Lancé ce vendredi 3 novembre, l’Arras Film Festival promet nombres d’avant-premières, de projections de classiques, et de découvertes du monde. L’occasion de découvrir Borg/ McEnroe, film de Janus Metz qui remet en scène le duel au sommet des deux tennismen lors du tournoi de Wimbledon de 1980. Critique du film en trois sets.

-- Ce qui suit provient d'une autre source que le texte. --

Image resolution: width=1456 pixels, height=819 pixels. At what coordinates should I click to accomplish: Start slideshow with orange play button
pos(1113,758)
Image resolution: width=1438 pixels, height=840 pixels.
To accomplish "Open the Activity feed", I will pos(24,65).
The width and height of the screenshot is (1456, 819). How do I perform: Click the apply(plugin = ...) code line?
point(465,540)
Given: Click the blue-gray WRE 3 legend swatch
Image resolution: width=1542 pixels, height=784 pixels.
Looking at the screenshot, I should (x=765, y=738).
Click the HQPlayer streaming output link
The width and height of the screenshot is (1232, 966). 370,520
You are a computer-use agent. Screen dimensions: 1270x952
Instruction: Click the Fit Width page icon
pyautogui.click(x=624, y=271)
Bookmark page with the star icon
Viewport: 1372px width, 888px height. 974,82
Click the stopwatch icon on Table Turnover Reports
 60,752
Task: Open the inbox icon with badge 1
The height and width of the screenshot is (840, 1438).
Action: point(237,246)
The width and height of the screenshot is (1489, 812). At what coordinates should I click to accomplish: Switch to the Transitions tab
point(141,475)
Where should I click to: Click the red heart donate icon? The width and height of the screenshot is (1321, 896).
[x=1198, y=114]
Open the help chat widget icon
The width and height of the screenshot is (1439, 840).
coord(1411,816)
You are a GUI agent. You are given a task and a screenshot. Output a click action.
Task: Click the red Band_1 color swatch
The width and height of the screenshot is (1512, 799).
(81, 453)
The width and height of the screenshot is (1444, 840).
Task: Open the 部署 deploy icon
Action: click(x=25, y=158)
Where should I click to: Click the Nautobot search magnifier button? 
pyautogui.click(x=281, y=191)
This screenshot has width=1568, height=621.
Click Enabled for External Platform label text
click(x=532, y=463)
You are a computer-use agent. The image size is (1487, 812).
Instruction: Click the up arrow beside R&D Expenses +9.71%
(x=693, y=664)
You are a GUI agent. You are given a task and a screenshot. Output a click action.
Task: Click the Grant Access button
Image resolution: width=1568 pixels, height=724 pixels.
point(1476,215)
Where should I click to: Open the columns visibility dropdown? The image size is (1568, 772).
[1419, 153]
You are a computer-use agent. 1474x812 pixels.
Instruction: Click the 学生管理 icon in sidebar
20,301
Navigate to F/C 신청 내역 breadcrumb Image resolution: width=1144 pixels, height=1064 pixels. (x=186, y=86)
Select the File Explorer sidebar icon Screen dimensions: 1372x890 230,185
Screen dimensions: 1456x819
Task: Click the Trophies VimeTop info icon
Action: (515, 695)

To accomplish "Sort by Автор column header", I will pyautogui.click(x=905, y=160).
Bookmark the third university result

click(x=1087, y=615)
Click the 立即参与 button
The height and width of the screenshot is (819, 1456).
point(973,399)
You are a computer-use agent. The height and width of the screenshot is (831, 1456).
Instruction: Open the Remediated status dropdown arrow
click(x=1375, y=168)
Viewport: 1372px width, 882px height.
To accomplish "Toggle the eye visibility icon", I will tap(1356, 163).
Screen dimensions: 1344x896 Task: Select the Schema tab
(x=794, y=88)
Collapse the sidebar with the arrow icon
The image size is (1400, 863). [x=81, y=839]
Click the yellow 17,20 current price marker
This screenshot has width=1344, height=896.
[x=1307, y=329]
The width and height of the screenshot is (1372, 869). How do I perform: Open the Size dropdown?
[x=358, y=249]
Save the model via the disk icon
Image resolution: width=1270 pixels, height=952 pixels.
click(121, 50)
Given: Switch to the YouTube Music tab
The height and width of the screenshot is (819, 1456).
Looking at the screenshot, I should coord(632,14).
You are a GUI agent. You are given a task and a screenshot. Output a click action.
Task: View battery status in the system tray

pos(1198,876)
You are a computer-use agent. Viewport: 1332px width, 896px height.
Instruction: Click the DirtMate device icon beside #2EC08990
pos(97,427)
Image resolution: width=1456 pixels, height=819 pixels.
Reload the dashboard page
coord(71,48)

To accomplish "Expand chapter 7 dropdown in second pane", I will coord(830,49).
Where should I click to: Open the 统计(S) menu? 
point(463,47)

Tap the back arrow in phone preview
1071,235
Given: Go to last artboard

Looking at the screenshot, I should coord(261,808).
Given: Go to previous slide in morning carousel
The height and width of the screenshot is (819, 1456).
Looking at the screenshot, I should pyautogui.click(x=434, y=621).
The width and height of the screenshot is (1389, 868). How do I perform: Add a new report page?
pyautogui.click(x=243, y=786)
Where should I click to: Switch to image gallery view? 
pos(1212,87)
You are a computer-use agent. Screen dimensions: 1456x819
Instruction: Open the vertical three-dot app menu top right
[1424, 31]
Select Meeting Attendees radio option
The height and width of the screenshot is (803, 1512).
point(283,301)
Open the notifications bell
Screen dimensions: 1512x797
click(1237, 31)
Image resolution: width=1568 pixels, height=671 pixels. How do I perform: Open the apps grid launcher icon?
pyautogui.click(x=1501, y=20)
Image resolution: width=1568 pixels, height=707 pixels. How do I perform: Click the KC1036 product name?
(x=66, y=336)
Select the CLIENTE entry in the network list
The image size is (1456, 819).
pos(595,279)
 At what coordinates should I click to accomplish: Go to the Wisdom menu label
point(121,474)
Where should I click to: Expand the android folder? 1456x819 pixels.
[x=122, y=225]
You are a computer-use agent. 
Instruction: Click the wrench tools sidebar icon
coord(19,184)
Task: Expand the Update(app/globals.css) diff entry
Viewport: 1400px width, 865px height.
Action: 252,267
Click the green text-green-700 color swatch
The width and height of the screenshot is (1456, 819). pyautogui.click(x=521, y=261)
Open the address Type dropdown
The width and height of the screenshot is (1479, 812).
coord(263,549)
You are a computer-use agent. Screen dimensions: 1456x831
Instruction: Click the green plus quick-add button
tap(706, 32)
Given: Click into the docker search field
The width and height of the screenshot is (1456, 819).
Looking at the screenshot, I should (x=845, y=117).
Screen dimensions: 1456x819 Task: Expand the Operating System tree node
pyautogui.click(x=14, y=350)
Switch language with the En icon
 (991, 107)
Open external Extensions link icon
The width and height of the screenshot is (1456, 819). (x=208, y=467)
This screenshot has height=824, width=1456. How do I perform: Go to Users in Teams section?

Synopsis : la rivalité entre les tennismen Björn Borg et John McEnroe est de plus importante. D’un côté comme de l’autre, les deux sportifs se préparent à l’affrontement ultime, paroxisme de leur rivalité : le match Borg vs. McEnroe au tournoi de Wimbledon 1980.
Borg vs. McEnroe
Le titre original du film, Borg vs. McEnroe, annonce son enjeu : un duel. Le long métrage de Janus Metz, réalisateur du remarqué documentaire Armadillo, a pour but de reconstruire et de filmer un combat, celui de deux des plus grands tennismen (et sportifs) de tous les temps. D’un côté, Björn Borg, suédois déjà quatre fois champion du tournoi de Wimbledon, soit le champion du monde de tennis. De l’autre côté du court, John Patrick McEnroe, jeune tennisman en pleine montée en puissance réputé pour ses colères folles. Le deuxième doit, à l’image de Rocky dans le film homonyme, affronter le champion installé. Le cinéaste met en place ce combat à coup de flashbacks et présente les succès des deux jeunes hommes qui se préparent à une chose : le final.
Et quel final : le réalisateur réussit à créer une formidable tension quand bien même on connaît la fin du jeu. Le documentariste d’Armadillo capte les gestes, les petites fissures, les temps de concentration, les soupirs vaguement lâchés, et aussi les commentaires sportifs et les chiffres du tableau de score. Ces deux derniers éléments augmentent davantage la tension du duel que le réalisme de la reconstruction historique. Un spectateur a fait une remarque juste : il y a eu erreur dans le montage des plans sur le panneau du score. Mais qu’importe, l’enjeu n’est pas dans l’historicité de la scène, mais dans le combat. Ainsi l’affrontement est remarquable.
« Borg before McEnroe »
L’affrontement tend le spectateur aussi fort que le sont les raquettes du sportif suédois. Toutefois, le duel mis à part, un désenchantement s’invite dans l’expérience du film. Il y a une raison à cela : Borg est davantage exposé à l’écran que McEnroe. Le réalisateur et/ou le scénariste n’ont probablement pas pu s’empêcher de préférer un personnage à un autre (peut-être y-a-t-il une autre raison à cela, du côté des financiers du film, passons…). Contrairement à son rival, Borg a le droit à bien plus de flashbacks psychologisant le personnage, dont un en pleine forêt le mystifiant. Le cinéaste et son scénariste participent ainsi à la construction du mythe sportif Borg. Aussi, même si le film termine sur la naissance de l’amitié des rivaux, on notera qu’il s’attarde – même dans le présent diégétique du récit – surtout sur le suédois. Il doute, il écarte ses proches ; il se remémore des moments clefs de son enfance – qui vont en plus servir à réveiller le tigre en lui lors du grand final.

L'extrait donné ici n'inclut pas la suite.